Stop alla plastica monouso: Valle d’Aosta all’avanguardia in Italia

La Regione da tempo lavora per un abbattimento dell’utilizzo di stoviglie e contenitori in plastica nei suoi uffici e in tutti gli enti pubblici che operano nel territorio

Stoviglie monouso in plastica

In Italia tra le Regioni che maggiormente si stanno impegnando per ridurre drasticamente l’utilizzo di oggetti in plastica monouso c’è la Valle d’Aosta. Lo ha ricordato l’assessore regionale all’Ambiente, risorse naturali e corpo forestale Albert Chatrian, a seguito dell’approvazione da parte del Parlamento dell’Unione Europea, con una direttiva, della messa al bando di stoviglie e contenitori in plastica per bevande monouso, i quali entro il 2021 dovranno essere sostituiti con beni recuperabili/riciclabili. 

“Ancor prima della direttiva dell’Unione europea, la Regione Valle d’Aosta ha avviato azioni volte a un maggior rispetto nell’utilizzo della plastica monouso coinvolgendo con anticipo non solo le strutture dell’amministrazione regionale e del Consiglio regionale, ma tutti gli enti pubblici operanti nel nostro territorio e tracciando così quelle linee che devono essere alla base delle politiche ambientali di oggi per guardare con attenzione all’ambiente di domani”, ha dichiarato l’assessore Chatrian. “Con una circolare inviata lo scorso 8 febbraio sono state infatti date indicazioni puntuali a oltre 200 enti pubblici operanti in Regione, con le quali sono state fornite disposizioni in merito all’avvio immediato di iniziate volte ad adottare tutte le necessarie azioni per conseguire l’obiettivo dell’eliminazione della plastica oggetto della Direttiva nel più breve tempo possibile”.

“Al fine di monitorare il rispetto delle nuove prescrizioni fissate – ha precisato l’assessore Chatrian – con le circolari dell’8 febbraio è stato chiesto di individuare anche un referente per ciascuna struttura interessata, il quale dovrà relazionare con regolarità all’assessorato sullo stato di avanzamento delle diverse iniziative che saranno avviate in ogni struttura”.

“Voglio sottolineare – ha concluso – la sensibilità che la Regione ha posto nei confronti della grave problematica connessa con i danni ambientali che l’utilizzo delle plastiche monouso e la loro non corretta gestione comportano, che ci ha indotto a prevedere, anche in assenza di specifiche disposizioni comunitarie, l’attivazione di azioni volte alla prevenzione della produzione di tali rifiuti.
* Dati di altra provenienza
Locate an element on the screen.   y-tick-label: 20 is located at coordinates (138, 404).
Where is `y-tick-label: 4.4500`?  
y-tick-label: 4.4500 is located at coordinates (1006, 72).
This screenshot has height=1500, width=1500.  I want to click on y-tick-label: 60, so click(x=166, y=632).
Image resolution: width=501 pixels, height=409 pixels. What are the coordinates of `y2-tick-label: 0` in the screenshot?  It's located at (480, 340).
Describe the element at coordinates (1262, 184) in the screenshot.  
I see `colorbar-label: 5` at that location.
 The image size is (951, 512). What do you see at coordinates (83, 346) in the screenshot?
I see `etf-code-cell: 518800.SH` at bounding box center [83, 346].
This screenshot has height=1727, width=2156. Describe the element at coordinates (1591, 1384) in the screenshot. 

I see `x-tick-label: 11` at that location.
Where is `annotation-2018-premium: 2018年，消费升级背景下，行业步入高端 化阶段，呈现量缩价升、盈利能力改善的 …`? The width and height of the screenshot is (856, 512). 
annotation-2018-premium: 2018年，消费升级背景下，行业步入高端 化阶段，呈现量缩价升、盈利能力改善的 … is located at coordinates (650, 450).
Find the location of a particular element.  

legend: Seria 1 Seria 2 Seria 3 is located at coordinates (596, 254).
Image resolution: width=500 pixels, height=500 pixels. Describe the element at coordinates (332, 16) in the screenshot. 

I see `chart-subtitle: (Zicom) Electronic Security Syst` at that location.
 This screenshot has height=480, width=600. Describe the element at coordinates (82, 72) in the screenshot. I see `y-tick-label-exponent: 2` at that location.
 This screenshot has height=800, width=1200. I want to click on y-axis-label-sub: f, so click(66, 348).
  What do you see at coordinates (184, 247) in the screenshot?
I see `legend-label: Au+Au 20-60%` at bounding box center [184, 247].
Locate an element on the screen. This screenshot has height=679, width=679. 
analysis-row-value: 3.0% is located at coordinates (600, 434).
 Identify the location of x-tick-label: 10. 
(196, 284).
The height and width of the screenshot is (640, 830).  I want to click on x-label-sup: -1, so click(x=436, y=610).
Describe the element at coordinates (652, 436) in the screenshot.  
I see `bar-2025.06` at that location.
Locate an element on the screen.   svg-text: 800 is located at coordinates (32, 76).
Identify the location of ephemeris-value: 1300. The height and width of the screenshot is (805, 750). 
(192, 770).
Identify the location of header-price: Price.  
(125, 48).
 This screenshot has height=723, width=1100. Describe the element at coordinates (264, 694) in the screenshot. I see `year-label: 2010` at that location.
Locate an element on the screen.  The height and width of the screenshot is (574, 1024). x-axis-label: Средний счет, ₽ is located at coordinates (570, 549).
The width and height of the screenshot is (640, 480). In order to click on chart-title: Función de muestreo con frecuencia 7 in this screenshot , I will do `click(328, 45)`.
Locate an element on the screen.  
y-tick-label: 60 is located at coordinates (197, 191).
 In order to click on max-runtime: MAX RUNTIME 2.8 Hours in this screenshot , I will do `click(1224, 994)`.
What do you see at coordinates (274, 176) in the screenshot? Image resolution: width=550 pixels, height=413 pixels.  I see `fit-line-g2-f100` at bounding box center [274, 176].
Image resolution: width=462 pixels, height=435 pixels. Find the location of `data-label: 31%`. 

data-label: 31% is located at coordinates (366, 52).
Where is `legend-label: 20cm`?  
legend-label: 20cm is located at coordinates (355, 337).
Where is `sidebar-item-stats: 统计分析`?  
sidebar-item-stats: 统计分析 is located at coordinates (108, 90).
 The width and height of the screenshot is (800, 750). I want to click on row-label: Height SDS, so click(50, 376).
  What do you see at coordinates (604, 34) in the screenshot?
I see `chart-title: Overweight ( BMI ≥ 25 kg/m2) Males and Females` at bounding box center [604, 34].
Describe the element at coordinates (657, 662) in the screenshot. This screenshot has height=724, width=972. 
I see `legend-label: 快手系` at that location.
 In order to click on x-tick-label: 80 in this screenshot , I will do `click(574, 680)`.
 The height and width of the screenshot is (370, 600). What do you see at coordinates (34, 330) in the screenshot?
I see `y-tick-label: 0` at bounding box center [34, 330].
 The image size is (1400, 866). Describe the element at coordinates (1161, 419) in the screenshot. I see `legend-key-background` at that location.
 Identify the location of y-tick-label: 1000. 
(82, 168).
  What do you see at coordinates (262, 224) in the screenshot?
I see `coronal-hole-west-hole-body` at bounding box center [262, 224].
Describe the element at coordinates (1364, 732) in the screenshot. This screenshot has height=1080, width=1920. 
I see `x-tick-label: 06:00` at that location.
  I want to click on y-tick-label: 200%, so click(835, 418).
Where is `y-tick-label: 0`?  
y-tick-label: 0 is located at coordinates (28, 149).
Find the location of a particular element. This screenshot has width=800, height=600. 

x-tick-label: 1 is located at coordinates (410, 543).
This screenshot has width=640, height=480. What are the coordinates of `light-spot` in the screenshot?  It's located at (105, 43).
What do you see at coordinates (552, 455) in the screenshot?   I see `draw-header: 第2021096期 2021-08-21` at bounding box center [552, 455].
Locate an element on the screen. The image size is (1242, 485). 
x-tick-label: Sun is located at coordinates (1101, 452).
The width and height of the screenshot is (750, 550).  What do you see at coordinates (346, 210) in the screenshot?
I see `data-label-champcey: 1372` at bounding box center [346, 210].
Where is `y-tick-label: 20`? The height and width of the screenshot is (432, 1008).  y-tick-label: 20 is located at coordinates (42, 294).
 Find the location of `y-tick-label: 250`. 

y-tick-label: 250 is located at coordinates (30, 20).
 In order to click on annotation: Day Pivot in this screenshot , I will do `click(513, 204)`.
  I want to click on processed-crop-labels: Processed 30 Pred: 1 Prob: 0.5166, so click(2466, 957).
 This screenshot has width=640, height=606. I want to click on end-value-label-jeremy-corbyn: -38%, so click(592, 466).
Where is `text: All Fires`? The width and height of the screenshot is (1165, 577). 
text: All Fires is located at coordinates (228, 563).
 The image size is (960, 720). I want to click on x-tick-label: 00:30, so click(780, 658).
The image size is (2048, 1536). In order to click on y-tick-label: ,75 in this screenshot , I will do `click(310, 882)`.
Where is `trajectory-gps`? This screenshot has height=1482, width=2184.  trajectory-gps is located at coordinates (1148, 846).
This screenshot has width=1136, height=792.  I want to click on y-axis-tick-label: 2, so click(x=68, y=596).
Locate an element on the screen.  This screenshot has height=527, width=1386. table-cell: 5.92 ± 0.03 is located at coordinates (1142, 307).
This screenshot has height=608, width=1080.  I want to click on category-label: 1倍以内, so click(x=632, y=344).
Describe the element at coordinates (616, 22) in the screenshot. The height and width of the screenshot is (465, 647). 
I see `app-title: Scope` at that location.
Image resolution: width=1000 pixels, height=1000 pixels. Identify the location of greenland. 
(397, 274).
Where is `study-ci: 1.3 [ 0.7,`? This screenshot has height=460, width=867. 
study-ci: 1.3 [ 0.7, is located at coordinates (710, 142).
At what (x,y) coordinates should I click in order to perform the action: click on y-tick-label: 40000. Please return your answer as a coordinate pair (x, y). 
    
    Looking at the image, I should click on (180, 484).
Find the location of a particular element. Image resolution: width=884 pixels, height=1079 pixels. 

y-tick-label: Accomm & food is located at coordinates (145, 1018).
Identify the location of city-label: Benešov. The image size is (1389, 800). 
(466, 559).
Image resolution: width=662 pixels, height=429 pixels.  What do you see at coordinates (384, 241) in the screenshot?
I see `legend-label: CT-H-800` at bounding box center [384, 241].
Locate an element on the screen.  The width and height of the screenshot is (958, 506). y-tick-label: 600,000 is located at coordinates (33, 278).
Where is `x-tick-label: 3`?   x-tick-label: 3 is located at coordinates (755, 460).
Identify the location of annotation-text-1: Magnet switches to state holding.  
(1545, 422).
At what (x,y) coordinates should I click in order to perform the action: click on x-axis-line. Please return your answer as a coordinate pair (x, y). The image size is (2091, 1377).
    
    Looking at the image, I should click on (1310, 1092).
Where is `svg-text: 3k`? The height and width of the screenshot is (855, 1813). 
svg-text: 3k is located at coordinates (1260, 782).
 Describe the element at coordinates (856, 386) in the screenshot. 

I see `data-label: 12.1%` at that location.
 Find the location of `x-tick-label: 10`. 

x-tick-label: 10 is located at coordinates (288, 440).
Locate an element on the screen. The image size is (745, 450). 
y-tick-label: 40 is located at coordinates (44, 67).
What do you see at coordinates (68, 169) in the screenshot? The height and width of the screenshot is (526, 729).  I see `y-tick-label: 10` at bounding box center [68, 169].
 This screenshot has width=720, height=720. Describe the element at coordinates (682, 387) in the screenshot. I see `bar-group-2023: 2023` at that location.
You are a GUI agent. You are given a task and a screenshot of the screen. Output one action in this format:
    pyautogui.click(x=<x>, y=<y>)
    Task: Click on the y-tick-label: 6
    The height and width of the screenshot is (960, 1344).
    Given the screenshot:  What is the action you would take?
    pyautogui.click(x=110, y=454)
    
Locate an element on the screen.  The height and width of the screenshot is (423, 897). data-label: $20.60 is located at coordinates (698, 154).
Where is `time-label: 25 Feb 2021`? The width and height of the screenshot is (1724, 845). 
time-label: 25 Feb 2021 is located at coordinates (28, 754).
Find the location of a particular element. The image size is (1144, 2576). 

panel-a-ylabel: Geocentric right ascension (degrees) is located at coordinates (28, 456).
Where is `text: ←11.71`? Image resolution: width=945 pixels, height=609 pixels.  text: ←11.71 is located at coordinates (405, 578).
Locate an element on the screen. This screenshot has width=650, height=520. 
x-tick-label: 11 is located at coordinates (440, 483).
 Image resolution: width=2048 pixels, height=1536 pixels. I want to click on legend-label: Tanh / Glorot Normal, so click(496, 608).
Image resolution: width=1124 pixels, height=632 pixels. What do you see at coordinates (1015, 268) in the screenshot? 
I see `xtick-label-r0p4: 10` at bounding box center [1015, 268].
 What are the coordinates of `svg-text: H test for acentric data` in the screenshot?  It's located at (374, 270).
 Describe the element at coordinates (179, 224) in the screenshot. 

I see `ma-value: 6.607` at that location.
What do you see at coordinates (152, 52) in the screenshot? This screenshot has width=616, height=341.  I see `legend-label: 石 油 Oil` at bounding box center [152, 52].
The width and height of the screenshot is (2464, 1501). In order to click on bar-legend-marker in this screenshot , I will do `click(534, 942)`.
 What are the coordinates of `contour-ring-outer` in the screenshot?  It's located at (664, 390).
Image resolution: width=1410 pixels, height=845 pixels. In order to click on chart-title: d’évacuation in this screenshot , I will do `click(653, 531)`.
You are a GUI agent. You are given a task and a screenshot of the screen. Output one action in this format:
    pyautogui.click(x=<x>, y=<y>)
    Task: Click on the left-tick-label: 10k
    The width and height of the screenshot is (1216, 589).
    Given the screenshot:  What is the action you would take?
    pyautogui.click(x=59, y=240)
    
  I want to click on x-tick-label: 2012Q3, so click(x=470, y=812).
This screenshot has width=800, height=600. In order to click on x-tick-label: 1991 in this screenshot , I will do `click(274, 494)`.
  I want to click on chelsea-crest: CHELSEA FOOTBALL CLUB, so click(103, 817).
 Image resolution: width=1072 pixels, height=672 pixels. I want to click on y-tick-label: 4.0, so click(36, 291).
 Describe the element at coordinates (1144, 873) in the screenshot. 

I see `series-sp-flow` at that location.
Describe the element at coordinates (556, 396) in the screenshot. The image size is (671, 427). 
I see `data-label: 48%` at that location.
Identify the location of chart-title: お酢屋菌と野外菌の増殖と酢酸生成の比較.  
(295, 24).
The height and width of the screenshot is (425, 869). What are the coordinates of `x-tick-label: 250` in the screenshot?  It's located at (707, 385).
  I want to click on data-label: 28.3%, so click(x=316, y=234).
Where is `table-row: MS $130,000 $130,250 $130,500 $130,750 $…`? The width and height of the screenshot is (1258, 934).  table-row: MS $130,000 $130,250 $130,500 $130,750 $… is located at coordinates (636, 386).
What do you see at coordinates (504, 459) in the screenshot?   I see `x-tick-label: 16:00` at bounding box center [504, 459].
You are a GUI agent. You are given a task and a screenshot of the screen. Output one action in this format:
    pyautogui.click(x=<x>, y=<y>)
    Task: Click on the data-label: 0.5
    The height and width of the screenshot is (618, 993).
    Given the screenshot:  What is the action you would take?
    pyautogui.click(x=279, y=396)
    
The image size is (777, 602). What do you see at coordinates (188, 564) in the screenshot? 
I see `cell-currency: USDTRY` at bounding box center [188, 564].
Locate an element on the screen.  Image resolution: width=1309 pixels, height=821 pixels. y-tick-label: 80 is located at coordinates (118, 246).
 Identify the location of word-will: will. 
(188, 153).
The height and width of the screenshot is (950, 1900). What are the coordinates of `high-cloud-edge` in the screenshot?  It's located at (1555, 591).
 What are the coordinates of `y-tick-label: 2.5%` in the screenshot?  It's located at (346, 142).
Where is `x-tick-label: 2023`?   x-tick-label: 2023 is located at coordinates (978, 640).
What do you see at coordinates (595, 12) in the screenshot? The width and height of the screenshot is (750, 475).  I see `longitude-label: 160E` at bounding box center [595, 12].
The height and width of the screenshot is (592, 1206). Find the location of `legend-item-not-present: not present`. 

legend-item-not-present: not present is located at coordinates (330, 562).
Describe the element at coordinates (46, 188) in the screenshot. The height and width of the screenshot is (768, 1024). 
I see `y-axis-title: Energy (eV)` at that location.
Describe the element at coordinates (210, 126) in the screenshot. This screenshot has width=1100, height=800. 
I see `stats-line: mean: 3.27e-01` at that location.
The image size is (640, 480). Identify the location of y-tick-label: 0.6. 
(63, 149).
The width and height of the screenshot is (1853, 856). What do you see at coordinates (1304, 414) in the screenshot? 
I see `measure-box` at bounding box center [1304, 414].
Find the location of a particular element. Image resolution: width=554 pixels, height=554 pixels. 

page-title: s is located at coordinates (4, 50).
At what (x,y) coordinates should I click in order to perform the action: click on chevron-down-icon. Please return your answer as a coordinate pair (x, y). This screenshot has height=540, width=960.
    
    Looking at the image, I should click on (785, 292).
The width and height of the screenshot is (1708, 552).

Quanto avviato a febbraio, infatti, è attuativo del Programma regionale di prevenzione dei rifiuti, approvato con il Piano regionale di gestione dei rifiuti, con la legge regionale n. 22/2015, programma che individua fra le sue priorità proprio quelle afferenti alla eliminazione degli oggetti monouso in plastica. Partire coinvolgendo le strutture pubbliche in queste problematiche significa essere anche un esempio per i cittadini nel mettere in atto comportamenti virtuosi dai quali non si può più prescindere”.